Figure 14 shows that GWO gives the best MVDI (%). This indicates that GWO is suitable for voltage improvement and also PSO gives the best APLR (%) and RPLR (%). This indicates that PSO is suitable for power loss reduction. However, PSO-GWO gives the best result for both voltage improvement and loss reduction.

The proposed hybrid algorithm is not computationally complex as it achieved a runtime (processing time) of 2.78 s, while 2.89 s, 2.9 s, 3.12 s, and 3.2 s was achieved using PSO, GWO, SCA, and WOA, respectively.

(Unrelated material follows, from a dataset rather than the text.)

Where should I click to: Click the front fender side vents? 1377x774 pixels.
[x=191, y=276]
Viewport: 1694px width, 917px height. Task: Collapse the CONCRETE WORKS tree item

Conclusion and recommendation for future work

Conclusion

This paper presented the integration of Multiple PV-DGs to minimize the multi-objective function for active and reactive power loss reduction and voltage profile improvement in an Ethiopian distribution system in Dilla city (Dilla distribution system). The results of the study show that the percentage real and reactive power loss reduction is high at three DG (case-3) almost for all algorithms and less maximum voltage deviation and minimum. In addition, the superiority of the proposed hybrid GWO-PSO algorithm was shown compared to the other four algorithms (Grey Wolf Optimization (GWO), Whale Optimization Algorithm (WOA), Particle swarm optimization (PSO), and sine cosine algorithm (SCA)) in terms of achieving the best result of multi-objective value (MOF). By integrating three DG using the proposed method, 58.1175% active and 58.2189% reactive power loss was reduced, moreover the voltage profile is within permissible limits where the maximum voltage deviation is 2.1739%.

Recommendation for future work

In the future, authors hope to use other meta-heuristic approaches for the Optimal Placement and Sizing of Multiple PV-DG Units installing battery energy storage systems (BESSs).